The additive manufacturing head 112 is configured to emit energy, such as one or more laser beams, into the powder bed 110 to form layers of the component 118 from the base surface 120 upwardly towards the upper surface 122 in the build direction 123. For example, the additive manufacturing head 112 may be configured to selectively laser sinter layers of material of the powder bed 110 onto an existing lower layer of material to form the component 118.
The additive manufacturing head 112 also forms one or more stiffening members 124 on or within a main body 129 of the component 118 in the build direction 123. The stiffening members 124 are integrally formed with the main body 129 of the component 118. The stiffening member(s) 124 are formed layer-by-layer in the build direction 123. The component 118 may be devoid of ribs that are orthogonal to the build direction 123 and/or the stiffening members 124. For example, the component 118 may be devoid of ribs that span across the component 118 and orthogonally intersect or otherwise connect to the stiffening members 124. The stiffening members 124 are formed layer-by-layer through an additively manufactured process (such as via the additive manufacturing head 112 emitting the energy 116 into the powder bed 110) in the build direction 123, in contrast to a direction 125 that is perpendicular to the build direction 123.
In at least one embodiment, the additive manufacturing system 100 includes a forming control unit 126, which may be configured to control (for example, operate) the additive manufacturing system 100. The forming control unit 126 may be in communication with the additive manufacturing head 112, such as through one or more wired or wireless connections. The forming control unit 126 may be configured to operate the additive manufacturing system 100 through preprogrammed instructions stored in memory.
In operation, the additive manufacturing head 112 emits the energy 116 (such as one or more laser beams) into the powder bed 110 to form layers 128 of the component 118, thereby forming the component 118 from the base surface 120 to the upper surface 122 in a layer-by-layer manner in the build direction 123. For example, the additive manufacturing head 112 selectively laser sinters the layers 128 from material within the powder bed 110 onto previously-formed existing layers 128. The stiffening members 124 of the component 118 are formed in the same manner. That is, layers 130 of the stiffening members 124 are additively-manufactured in the build direction 123 via the additive manufacturing head 112 emitting the energy 116 into the powder bed 110. The forming control unit 126 may control the additive manufacturing head 112 during the forming process.
The stiffening members 124 are integrally formed with the additively-manufactured component 118 through the additive manufacturing system 100 and additive manufacturing process. That is, the stiffening members 124 are integrally formed with the main body 129 of the additively-manufactured component 118. The stiffening members 124 are not grids, ribs, inserts, or the like over which another material is molded or coupled.
The additively-manufactured component 118 includes the main body 129 and the stiffening member(s) 124. Each of the main body 129 and the stiffening member(s) 124 is additively manufactured layer-by-layer in the common build direction 123.
In at least one embodiment, the component 118 may be formed through a freeform method, which may not include a powder bed. Instead, the powder may be blown directly onto the energy emitted from the additive manufacturing head to form the component 118.

■ ■ ■ ■ ■

- [TASK]
Resume the additive manufacturing passage above, starting right after its last sentence.

- [RAW DATA]
■ ■ ■ ■ ■

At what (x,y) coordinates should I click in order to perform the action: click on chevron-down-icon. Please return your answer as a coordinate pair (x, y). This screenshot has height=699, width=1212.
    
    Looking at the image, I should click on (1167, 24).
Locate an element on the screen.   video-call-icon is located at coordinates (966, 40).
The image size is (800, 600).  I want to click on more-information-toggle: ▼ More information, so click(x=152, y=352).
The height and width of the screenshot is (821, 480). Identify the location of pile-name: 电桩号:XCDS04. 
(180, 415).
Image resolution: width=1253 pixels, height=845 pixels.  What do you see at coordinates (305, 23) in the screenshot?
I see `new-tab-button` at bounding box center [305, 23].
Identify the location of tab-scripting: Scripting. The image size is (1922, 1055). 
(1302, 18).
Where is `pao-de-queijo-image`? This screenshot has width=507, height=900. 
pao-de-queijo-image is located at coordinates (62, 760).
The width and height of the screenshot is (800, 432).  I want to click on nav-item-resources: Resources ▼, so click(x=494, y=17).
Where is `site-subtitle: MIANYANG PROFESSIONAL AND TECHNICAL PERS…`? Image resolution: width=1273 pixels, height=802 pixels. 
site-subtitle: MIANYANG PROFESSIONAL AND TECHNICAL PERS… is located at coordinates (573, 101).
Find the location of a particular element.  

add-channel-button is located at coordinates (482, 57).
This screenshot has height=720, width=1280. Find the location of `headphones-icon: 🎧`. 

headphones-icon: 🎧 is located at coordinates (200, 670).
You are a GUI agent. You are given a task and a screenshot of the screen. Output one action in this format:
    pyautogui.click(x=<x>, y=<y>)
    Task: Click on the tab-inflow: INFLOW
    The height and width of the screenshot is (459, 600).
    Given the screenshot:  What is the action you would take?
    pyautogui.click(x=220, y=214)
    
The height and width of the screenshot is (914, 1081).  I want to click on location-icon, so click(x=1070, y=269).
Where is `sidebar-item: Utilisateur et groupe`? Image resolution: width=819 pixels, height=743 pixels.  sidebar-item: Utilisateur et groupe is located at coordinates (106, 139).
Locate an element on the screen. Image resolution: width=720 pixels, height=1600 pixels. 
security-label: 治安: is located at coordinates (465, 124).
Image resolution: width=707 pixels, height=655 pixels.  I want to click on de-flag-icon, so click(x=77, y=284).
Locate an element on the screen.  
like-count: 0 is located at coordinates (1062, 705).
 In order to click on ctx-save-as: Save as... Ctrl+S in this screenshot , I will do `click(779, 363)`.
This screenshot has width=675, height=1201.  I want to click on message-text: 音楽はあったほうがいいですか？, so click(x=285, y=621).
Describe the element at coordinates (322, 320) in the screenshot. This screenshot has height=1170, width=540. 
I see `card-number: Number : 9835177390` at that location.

■ ■ ■ ■ ■

- [EXERCISE RESULT]
As used herein, the term “control unit,” “central processing unit,” “unit,” “CPU,” “computer,” or the like may include any processor-based or microprocessor-based system including systems using microcontrollers, reduced instruction set computers (RISC), application specific integrated circuits (ASICs), logic circuits, and any other circuit or processor including hardware, software, or a combination thereof capable of executing the functions described herein. Such are exemplary only, and are thus not intended to limit in any way the definition and/or meaning of such terms. For example, the forming control unit 126 may be or include one or more processors that are configured to control operation of the additive manufacturing system 100, as described herein.
The forming control unit 126 is configured to execute a set of instructions that are stored in one or more data storage units or elements (such as one or more memories), in order to process data. For example, the forming control unit 126 may include or be coupled to one or more memories. The data storage units may also store data or other information as desired or needed. The data storage units may be in the form of an information source or a physical memory element within a processing machine.
The set of instructions may include various commands that instruct the forming control unit 126 as a processing machine to perform specific operations such as the methods and processes of the various embodiments of the subject matter described herein. The set of instructions may be in the form of a software program. The software may be in various forms such as system software or application software. Further, the software may be in the form of a collection of separate programs, a program subset within a larger program or a portion of a program. The software may also include modular programming in the form of object-oriented programming. The processing of input data by the processing machine may be in response to user commands, or in response to results of previous processing, or in response to a request made by another processing machine.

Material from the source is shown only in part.